Так что с уничтоженной банды я поимел только относительно целый и чистый комплект одежды, почти новые сапоги, горсть мелочи да кривой нож. Гораздо больше я взял с крестьянской телеги – небольшой окорок, краюху хлеба, котелок, кусок кремня с кресалом и заплечный мешок с несколькими мешочками с крупами. Вот продукты были для меня несравнимо важнее, чем даже мешки с золотом (будь они здесь).
Постоял немного, оглядывая побоище, и неторопливо отправился по дороге. Из мыслей только одна – нужно срочно где-то затаиться и отлежаться, иначе я просто умру от упадка сил. Сейчас со мной справится даже сопливый мальчишка, а уж от встречи со взрослыми мужиками я вообще не ждал ничего хорошего.
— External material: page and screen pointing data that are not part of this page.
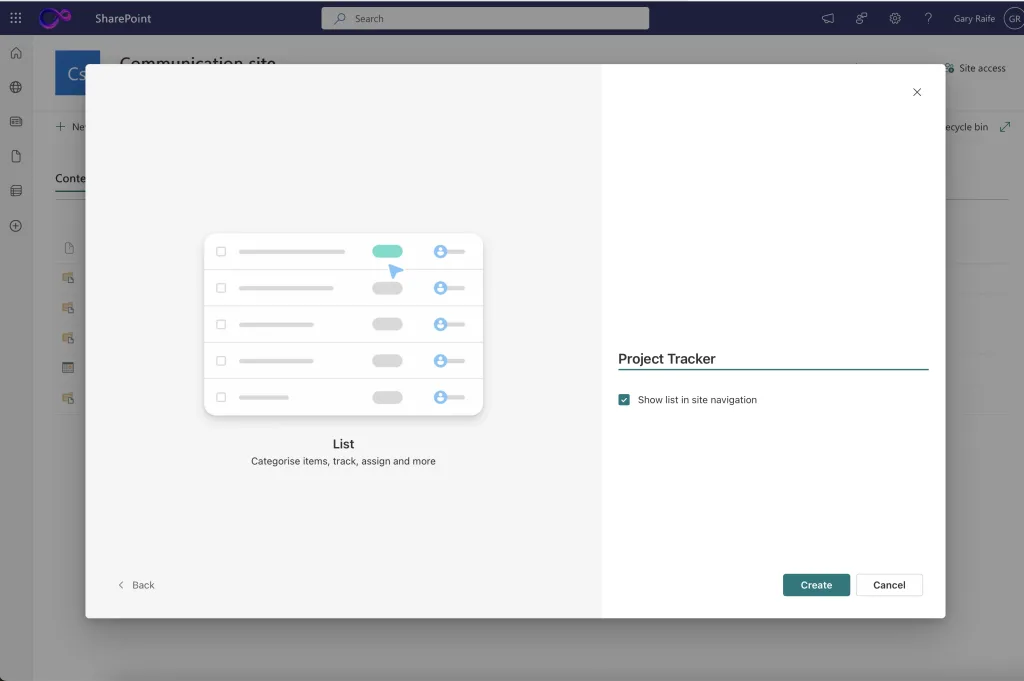This screenshot has width=1024, height=681.
Task: Click the Home icon in left sidebar
Action: [16, 53]
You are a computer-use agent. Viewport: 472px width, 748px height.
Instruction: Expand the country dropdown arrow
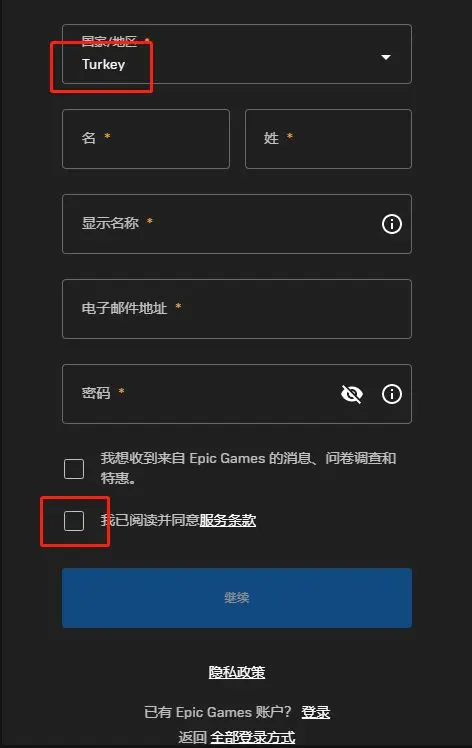point(386,57)
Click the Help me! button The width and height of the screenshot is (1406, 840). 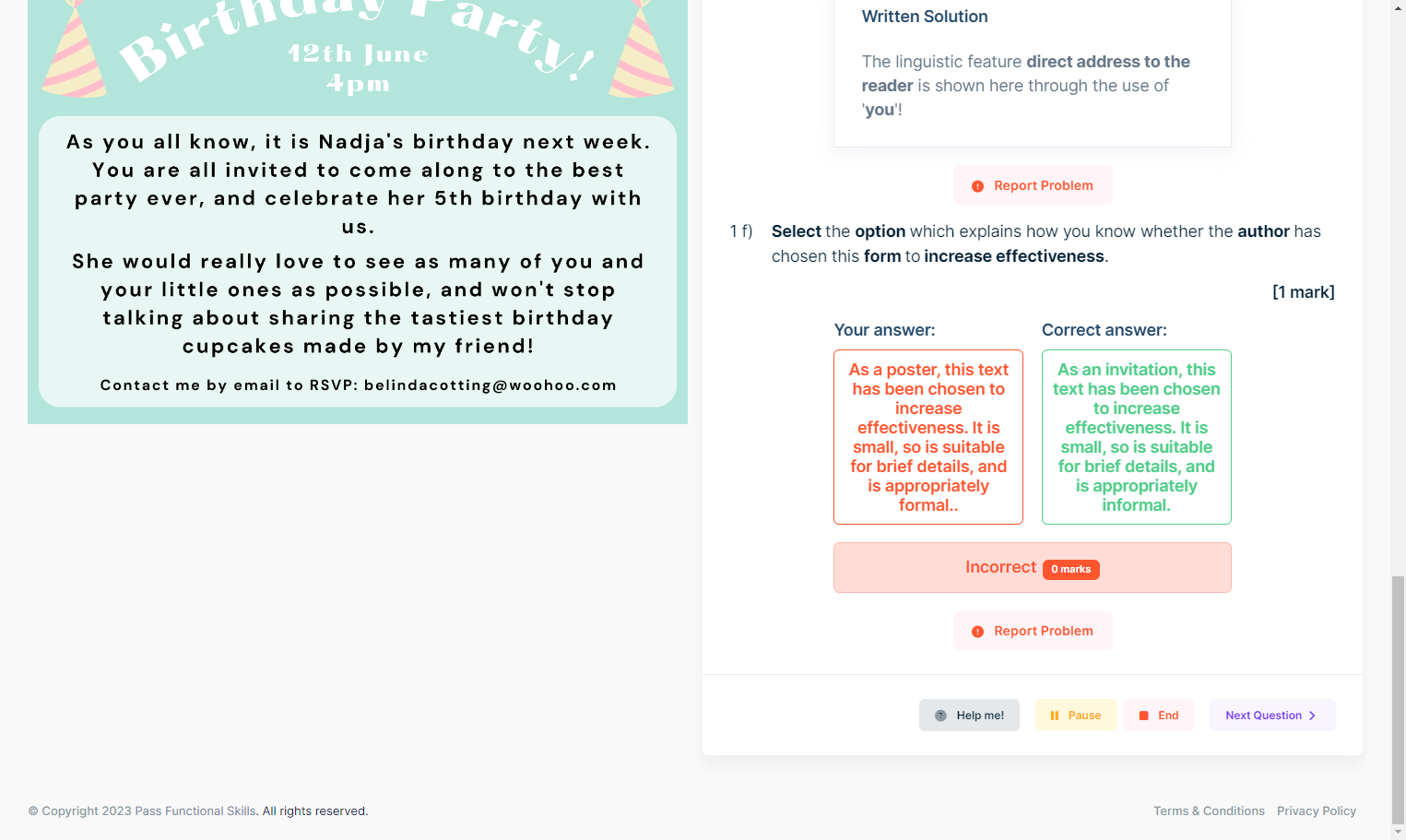click(x=969, y=716)
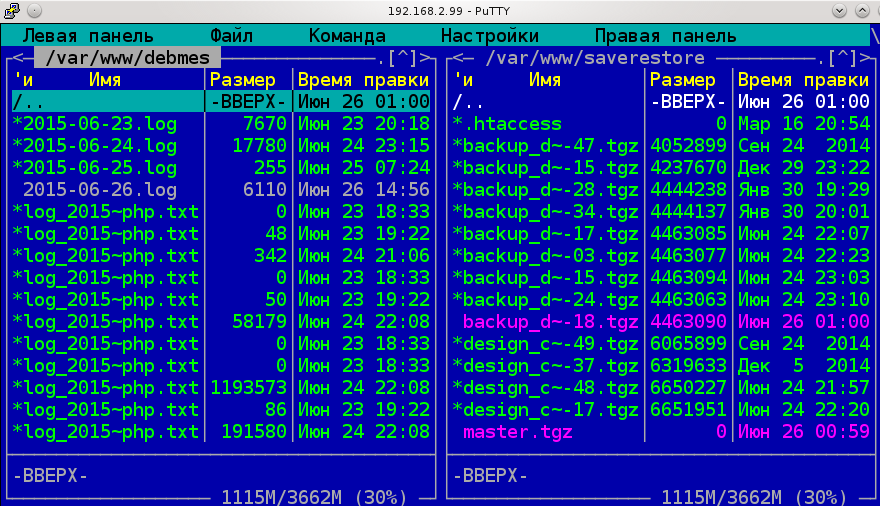880x506 pixels.
Task: Select magenta backup_d~-18.tgz archive
Action: (550, 322)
Отойдя на пару километров, краем глаз заметил в лесу слева небольшой просвет. Ничем не примечательный, но узкая полоска травы имела чуть другой цвет, наводя на мысль о заросшей тропинке, и я, не раздумывая, отправился туда. Едва заметная тропка вскоре вывела на берег небольшого озерка. Чистые берега, а в каких-то пятидесяти шагах среди деревьев – небольшая избушка. На мое счастье, это оказалось нечто вроде сторожки, которые сооружают охотники и рыболовы, когда отправляются в свои угодья надолго. Примерно пять на пять шагов, низкая крыша заросла от старости мхом. Внутри пара лежанок вдоль стен, очаг прямо посредине избушки. Снаружи у входа даже приготовлена поленница с дровами. В моём нынешнем положении – просто райское место!
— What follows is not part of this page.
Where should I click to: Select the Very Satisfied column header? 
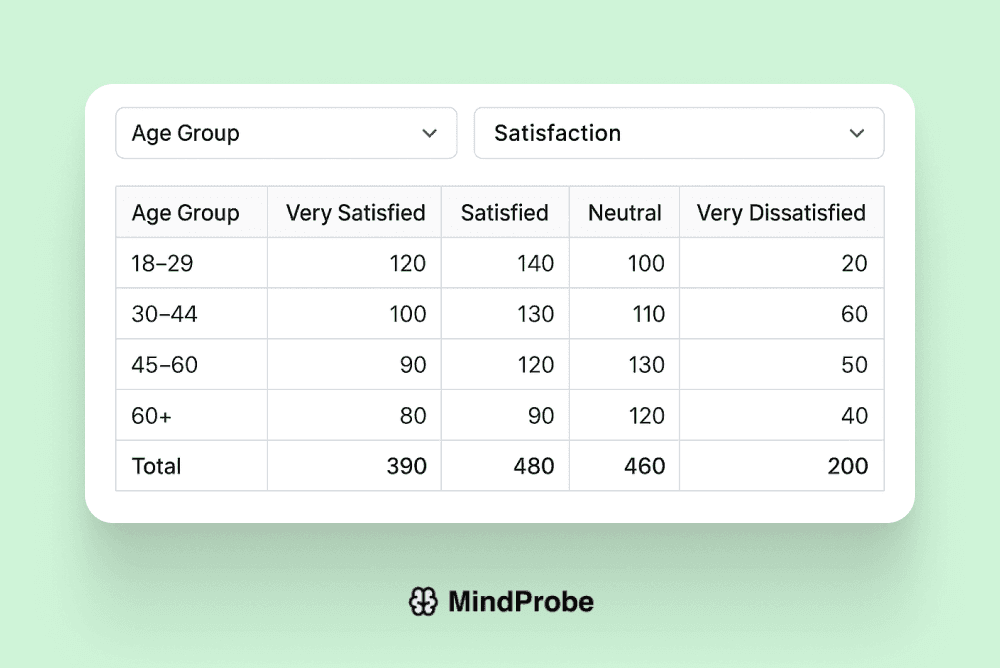(x=354, y=212)
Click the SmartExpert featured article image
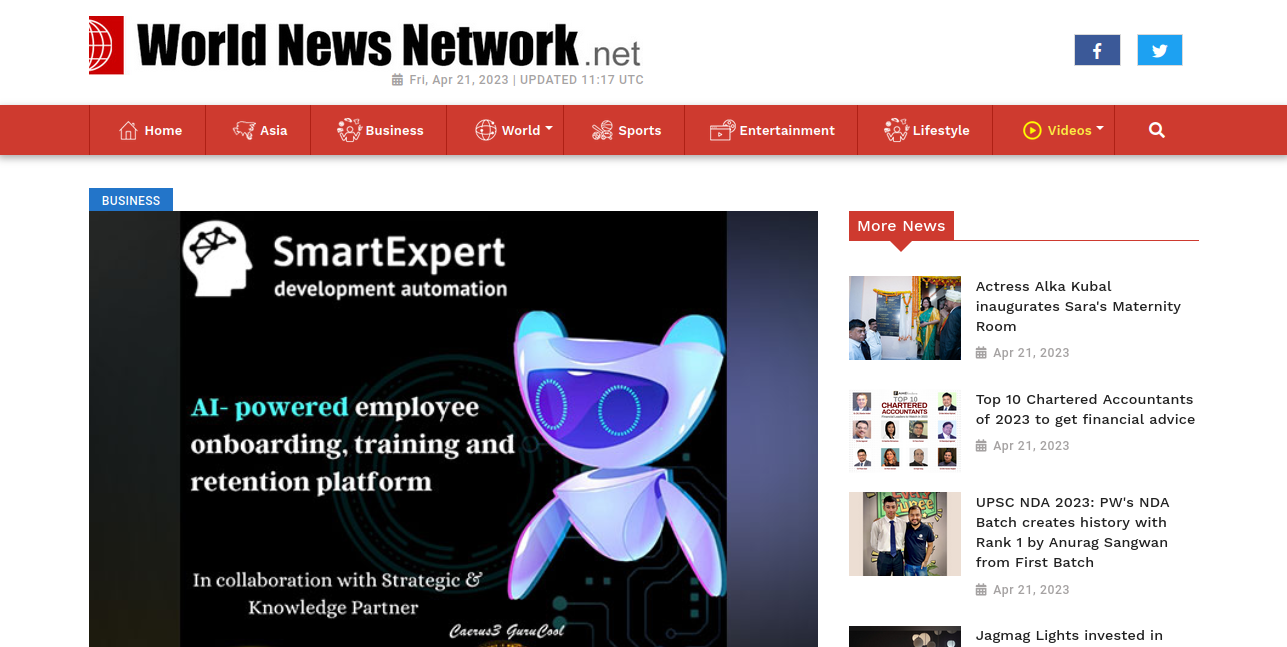The height and width of the screenshot is (647, 1287). pyautogui.click(x=453, y=429)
Стараясь не потерять сознание от слабости, принес в котелке воды, разжег костер. Готовка самая простая – бросить пару горстей крупы, подождать полчаса, потом добавить кусочек окорока для запаха, поварить ещё минут двадцать. Получилась мутная бурда, по поверхности которой плавали кусочки веточек, непонятно откуда взявшие листики, но я с трудом сдержал себя, чтобы не начать хватать еду голыми руками прямо на костре. В мешке нашлась деревянная ложка, и я подождал ещё немного, чтобы каша распарилась. Потом невероятно долго, наслаждаясь каждой крупинкой, ел свою первую, "свободную" и честно заработанную кашу. От чувства сытости меня совсем разморило, и я с трудом заполз на лежанку. Теперь только спать, спать, спать...
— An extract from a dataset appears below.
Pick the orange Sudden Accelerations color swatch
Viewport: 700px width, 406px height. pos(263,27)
Несколько дней прошли в забытьи. Я спал круглые сутки, просыпаясь только затем, чтобы приготовить еду, поесть и напиться. Как меня не съело местное зверьё – до сих пор не знаю. Может, там и не было опасных хищников, может мне повезло, но в тот момент это интересовало меня меньше всего. Я был слаб и хотел только одного – спать, спать, спать.